Sociedade | 30-11-2019 10:00

Câmara de Rio Maior quer sair da escola profissional da cidade

Câmara de Rio Maior quer sair da escola profissional da cidade

Município, que é fundador e accionista maioritário, pretende alienar a sua participação por motivos financeiros.

A Câmara Municipal de Rio Maior pretende vender a sua participação na Escola Profissional de Rio Maior por razões de sustentabilidade financeira. Este ano lectivo a escola tem apenas oito turmas, todas subsidiadas a 85% por fundos comunitários do Fundo Social Europeu (recebe cerca de 80 mil euros anuais por cada turma), sendo os restantes 15%, que correspondem a 140 mil euros, suportados pelo município. Isto caso o Governo não emita um despacho de excepção que livre a autarquia dessa responsabilidade. Situação que já não acontece desde 2016, quando começou o actual quadro comunitário de apoio Portugal 2020.

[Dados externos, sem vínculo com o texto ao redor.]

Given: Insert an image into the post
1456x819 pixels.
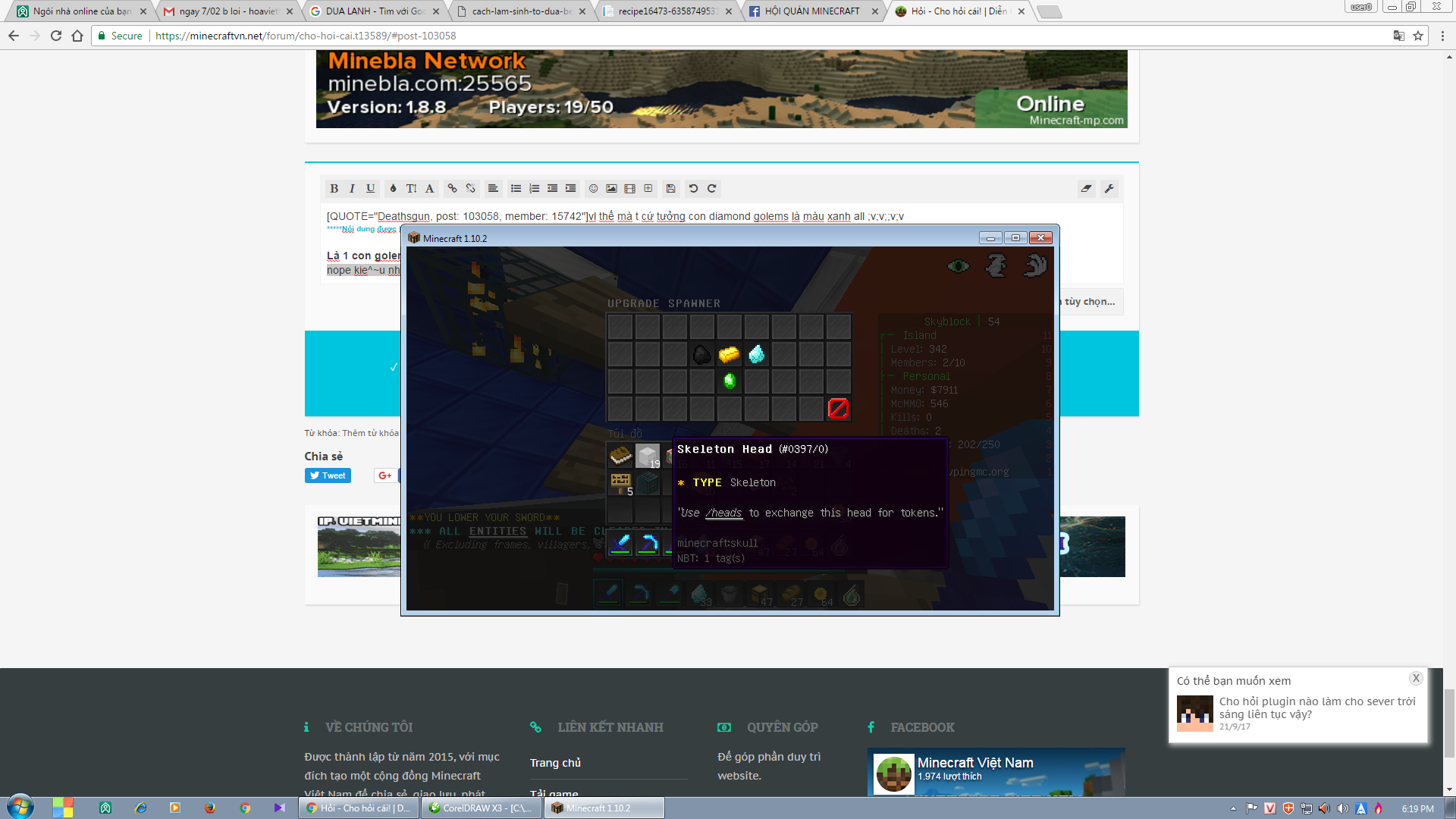Looking at the screenshot, I should pos(611,189).
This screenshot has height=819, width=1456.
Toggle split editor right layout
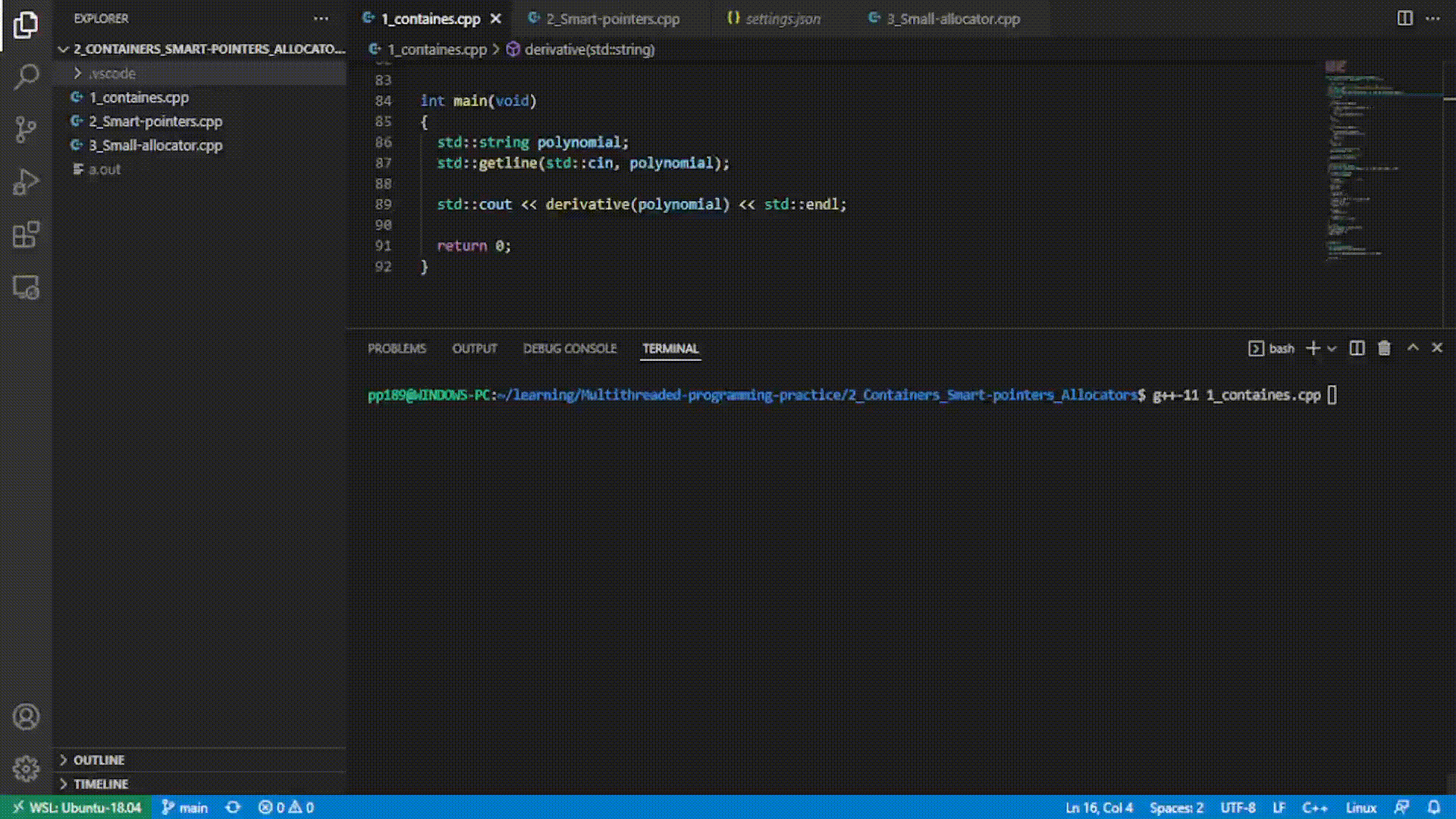[1404, 18]
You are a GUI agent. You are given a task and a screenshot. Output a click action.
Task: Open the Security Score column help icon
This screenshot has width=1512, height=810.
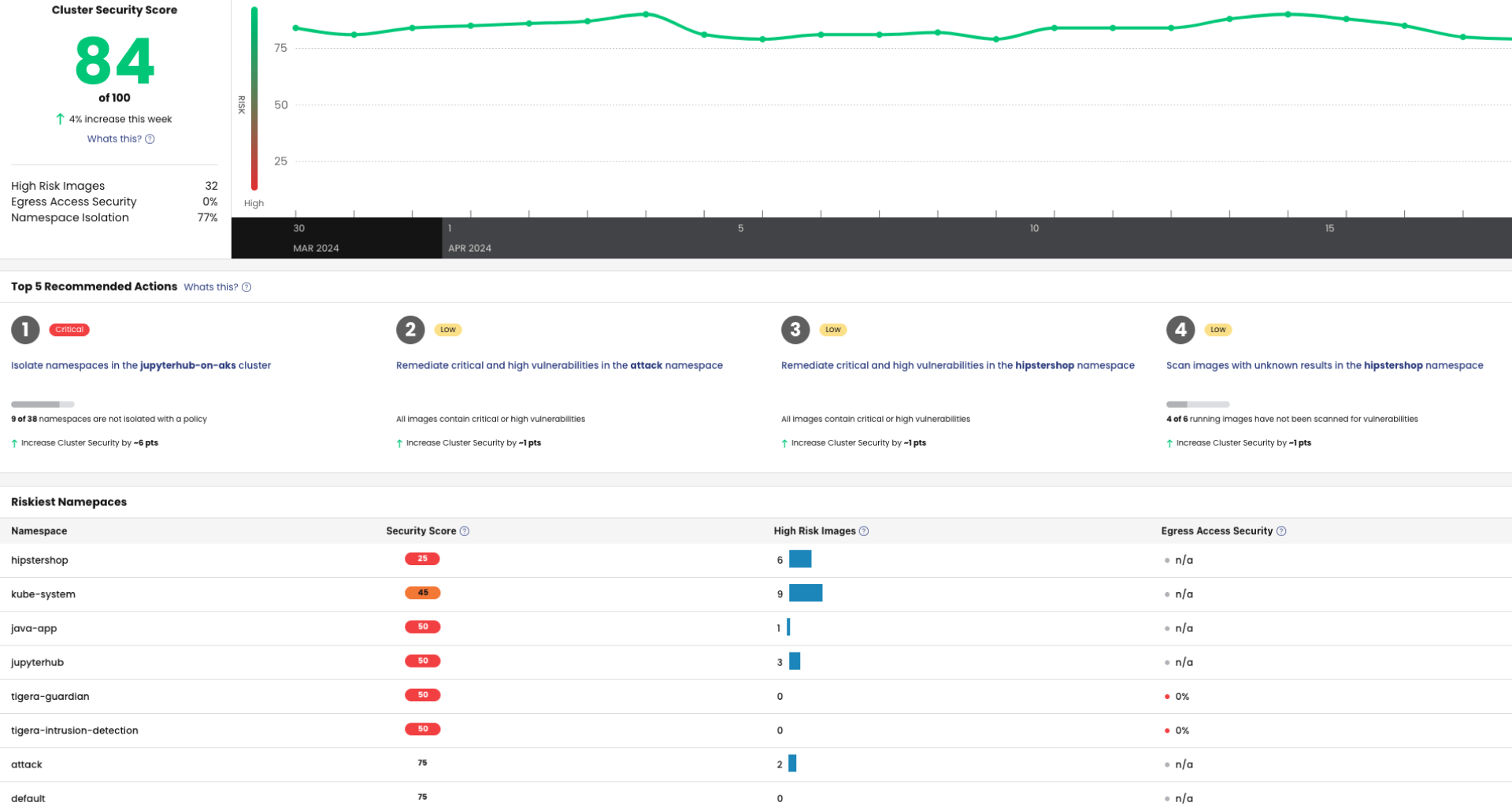(x=464, y=531)
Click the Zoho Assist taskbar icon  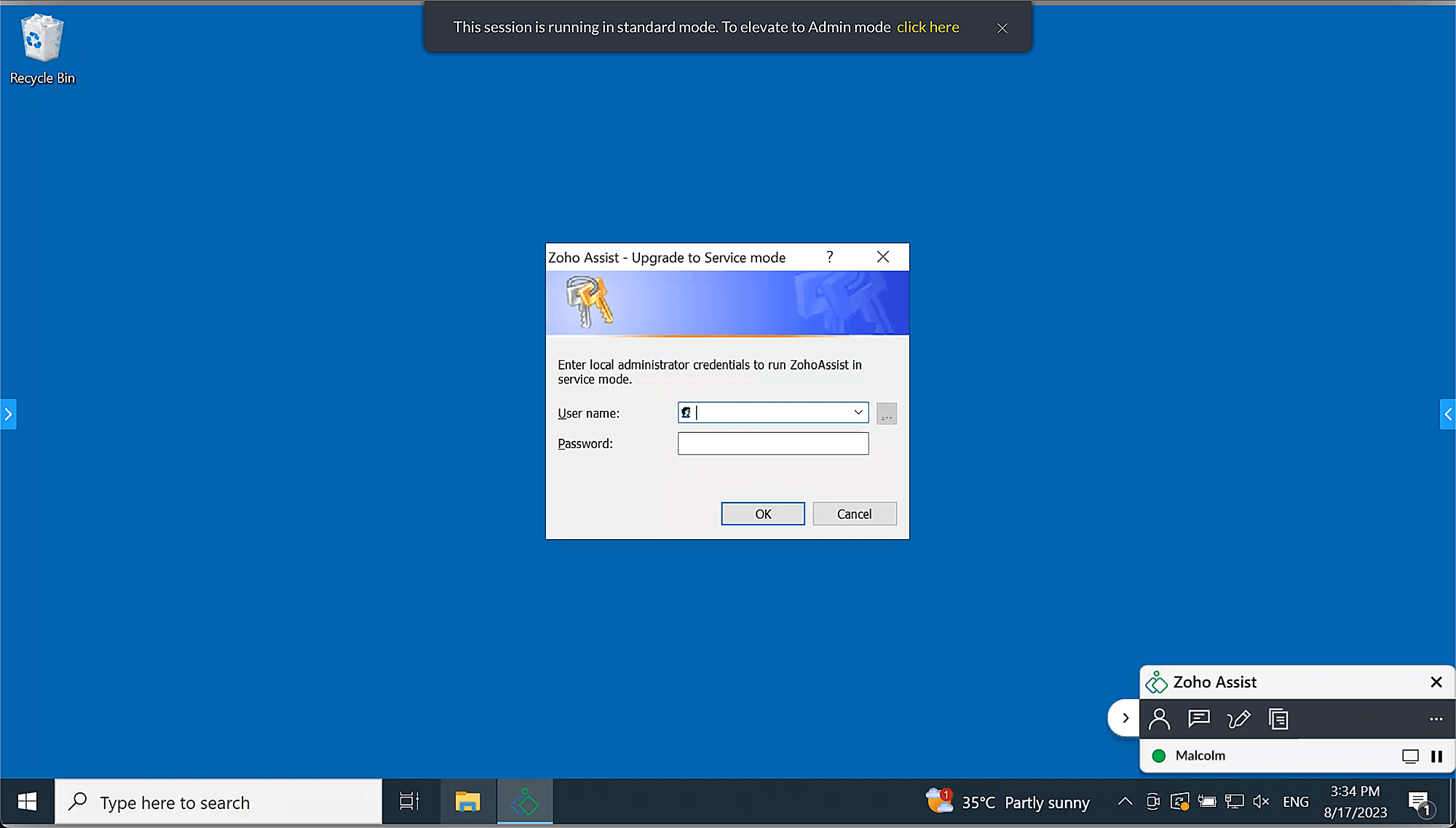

O município, recorde-se, é sócio fundador e maioritário da EPRM, criada em 1992 em conjunto com a Associação Empresarial do Concelho de Rio Maior e a Associação dos Produtores Agrícolas da Região de Rio Maior. O capital social da escola, que actualmente tem o estatuto de empresa municipal, é de apenas seis mil euros, detendo a autarquia quatro mil euros e as restantes entidades mil euros cada.

O assunto esteve agendado para a sessão da Assembleia Municipal de Rio Maior que se realizou no sábado, 23 de Novembro, mas o ponto acabou por ser retirado da ordem de trabalhos por acordo entre todas as forças para ser fornecida mais informação. Na próxima semana deve realizar-se uma sessão extraordinária da assembleia municipal para abordar especificamente esse ponto.

O MIRANTE contactou o presidente da Câmara de Rio Maior, Filipe Santana Dias (PSD), para tentar obter esclarecimentos adicionais sobre o assunto mas o autarca não quis falar sobre o assunto, “por respeito institucional pelos órgãos autárquicos e porque os mesmos órgãos têm a legitimidade de viabilização ou não da proposta da câmara acerca do futuro da EPRM”.

Escola tem vindo a perder alunos

Tal como noticiámos recentemente, a Escola Profissional de Rio Maior atravessa um momento difícil, tendo actualmente metade dos alunos que tinha há dois anos. Uma realidade exposta durante a apresentação, ao executivo da Câmara de Rio Maior, do orçamento da escola para 2020 .

O decréscimo de alunos deve-se a questões demográficas mas também à concorrência das escolas secundárias, referiu nessa reunião de câmara Filipe Santana Dias. Nos últimos dois anos lectivos, a escola teve apenas duas turmas de 10º ano a iniciarem o ciclo de estudos de três anos (Manutenção Industrial e Electrotecnia em 2018; e Manutenção Industrial e Turismo Ambiental e Rural em 2019), quando nos anos anteriores abria habitualmente quatro turmas de 10º ano. Foi o que aconteceu em 2017, com turmas nos cursos de Comércio, de Gestão e Programação de Sistemas Informáticos, de Electrónica, Automação e de Instrumentos e Manutenção Industrial, que terminam o seu ciclo em 2020.

Para atingir o equilíbrio financeiro, a EPRM devia ter pelo menos mais uma turma em funcionamento. O orçamento da escola para 2020 apresenta um desequilíbrio negativo de 71.923 euros, pois os rendimentos previstos são de 983.221 euros e os gastos atingem 1.055.144 euros.